È successo nella zona del Vandelli, in tarda mattinata. Falco era stato chiamato dal gestore del rifugio che poi ha accompagnato equipe medica e tecnico di elisoccorso vicino al lago del Sorapis, per una 51enne di Mantova con un sospetto trauma al piede. La donna è stata medicata e sorretta fino all’imbarco. Purtroppo, al momento di decollare, come già segnalato in altre missioni, sopra l’elicottero stazionava un drone. I tecnici non sono riusciti a individuare tra la folla il pilota, e di conseguenza l’elicottero ha dovuto attendere che si allontanasse prima di poter decollare. «Ricordiamo quanto possa essere pericolosa la presenza dei droni per i mezzi in volo» segnalano dal Soccorso alpino. «Ricordiamo inoltre che vigono normative ben precise sul loro utilizzo».

ALTRI INTERVENTI 

Sempre ieri mattina l’elicottero del Suem di Pieve di Cadore è volato sul Civetta, attorno alle 9.30, più precisamente sul sentiero che passa sotto il Rifugio Tissi in direzione del Vazzoler, per un escursionista di 66 anni di Ferrara che si era fatto male a una caviglia. L’infortunato, che si trovava assieme al figlio, è stato raggiunto dai soccorritori sbarcati in hovering.

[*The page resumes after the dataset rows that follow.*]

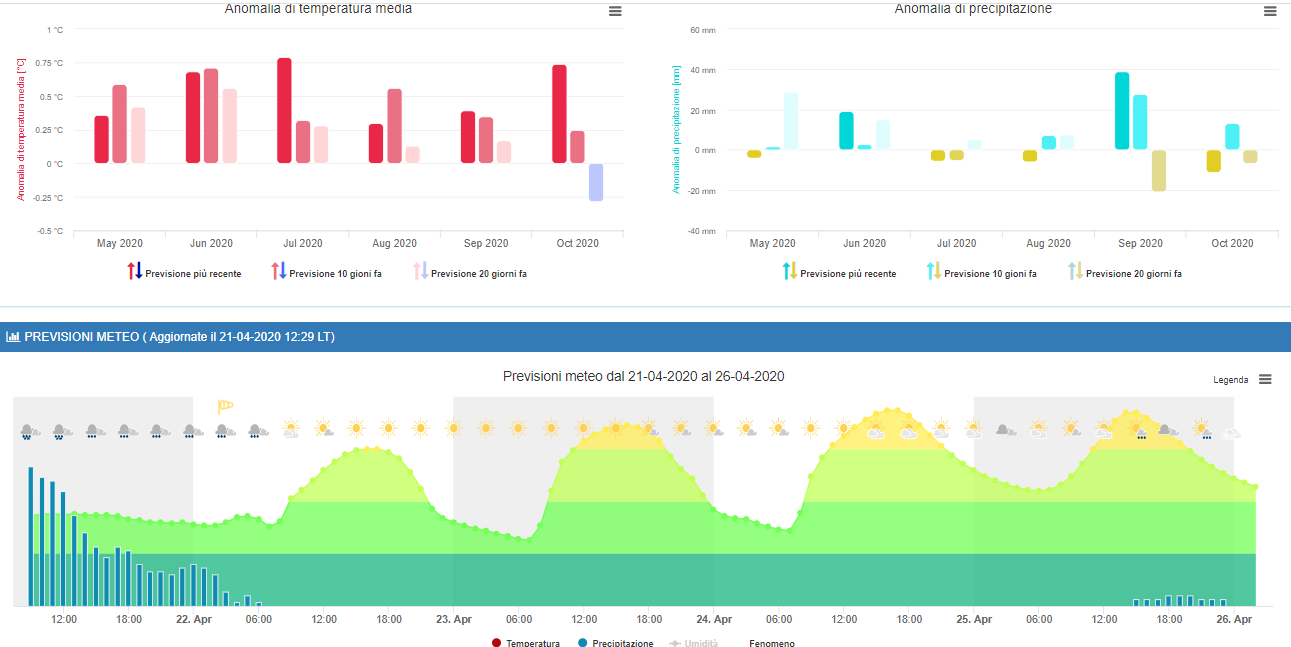Click the grey cloud icon after 25 Apr

pyautogui.click(x=1006, y=429)
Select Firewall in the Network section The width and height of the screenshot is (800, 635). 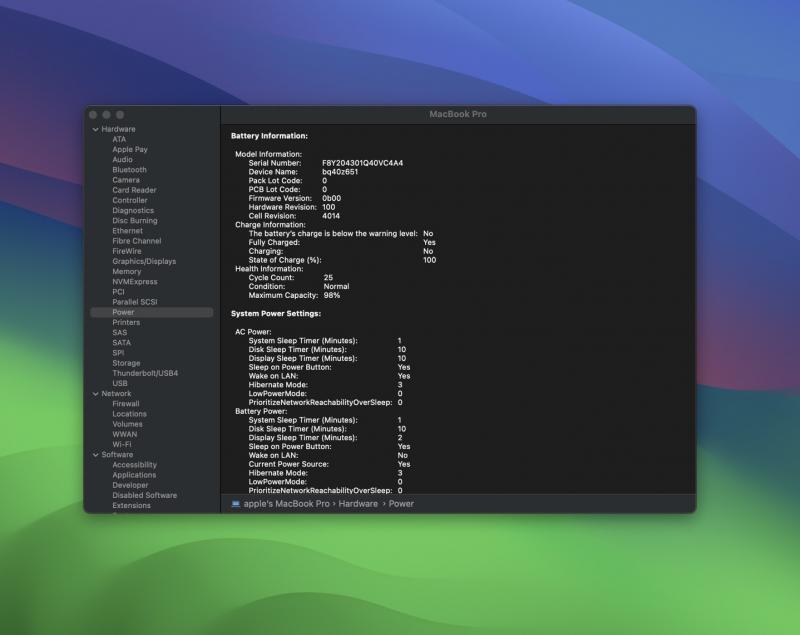tap(126, 404)
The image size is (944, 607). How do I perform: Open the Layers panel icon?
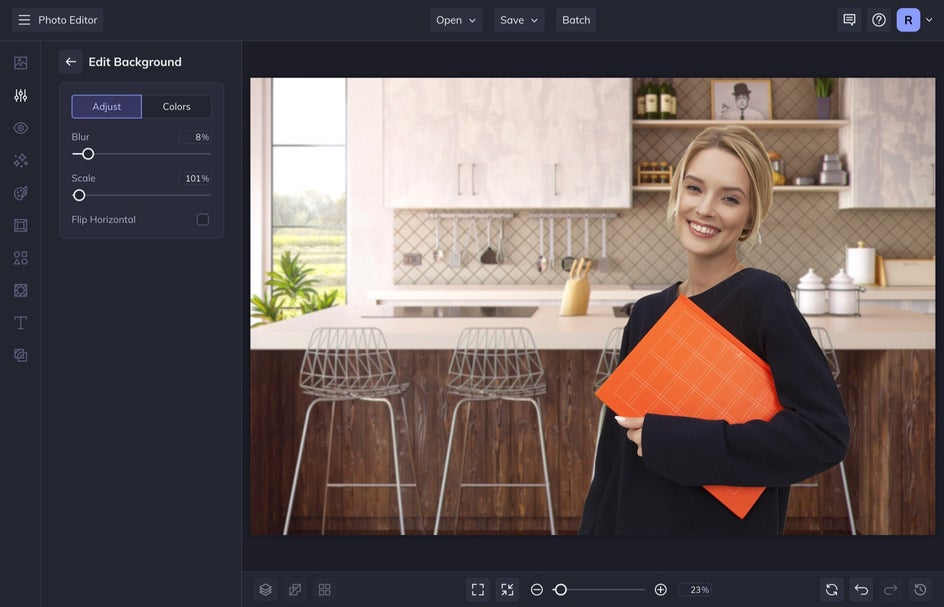(265, 590)
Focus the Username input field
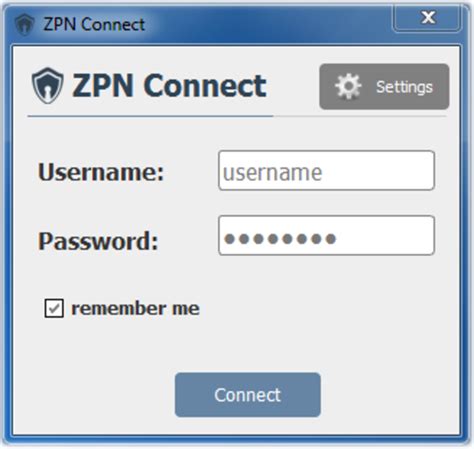This screenshot has width=474, height=449. click(x=326, y=171)
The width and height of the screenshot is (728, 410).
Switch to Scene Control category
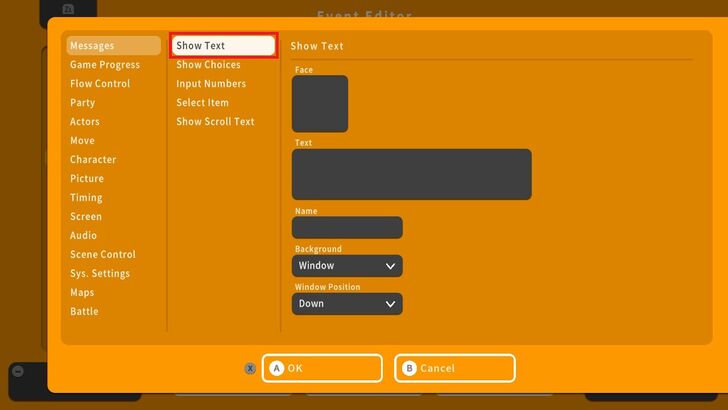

Prestate le prime cure, l’uomo è stato issato a bordo con il verricello e trasportato all’ospedale di Agordo. 

Verso le 11.30 una squadra del Soccorso alpino di Auronzo è intervenuta sopra la borgata di Tarin, dove, camminando con la moglie lungo un sentiero non distante dalla palestra di roccia, un 68enne di Rufina (Firenze), messo male un piede aveva riportato un probabile trauma al ginocchio. I soccorritori hanno provveduto a immobilizzare la gamba dell’uomo e a prepararlo per il recupero, ultimato da Falco sempre con il verricello. L’eliambulanza si è diretta a Pieve di Cadore. 

NEL POMERIGGIO

Una squadra del Soccorso alpino di Cortina è salita con il fuoristrada sotto Forcella Zumelle, per caricare a bordo un’escursionista di 56 anni di Padova, che si era fatta male a una caviglia, durante una camminata con un’amica. La donna è stata accompagnata direttamente al Putti. Verso le 14.40, a seguito di una richiesta di aiuto arrivata attraverso l’applicazione di GeoResQ, Falco 1 è stato inviato sui Lastoni di Formin per un volo in parete. Un 61enne di Calenzano (Firenze) era infatti caduto sul primo tiro di una via, fino alla base della parete, con un conseguente probabile trauma al bacino. Dalle coordinate ricevute, l’elicottero ha sbarcato nelle vicinanze personale medico e tecnico di elisoccorso. L’uomo è stato condizionato dai soccorritori, issato con il verricello sull’eliambulanza e portato a Belluno. Recuperata anche la compagna di 49 anni di Signa (Firenze), visitata dal medico perché, pur illesa, era molto scossa per l’accaduto.

Falco 2 è invece intervenuto nella zona di Forcella del Mat, dove, scendendo poco sotto con la compagna in direzione del Rifugio Bosconero, un 33enne di Spinea (Venezia), era caduto, sbattendo la testa e riportando una lieve ferita. Calati con il verricello, dopo averlo medicato, i soccorritori hanno imbarcato lui e la compagna in hovering, per dirigersi all’ospedale di Belluno.

Verso le 18 una squadra del Soccorso alpino di Cortina è stata inviata in Val Padeon, a seguito della segnalazione di un passante che si era imbattuto in un ciclista infortunato ed era sceso a cercare campo per chiamare aiuto. Saliti con il fuoristrada seguendo le coordinate ricevute, i soccorritori hanno raggiunto il 48enne di Monte San Pietro (Bologna), che nella caduta dalla propria mountain bike aveva riportato un sospetto trauma alla spalla, e lo hanno trasportato all’ospedale di Cortina.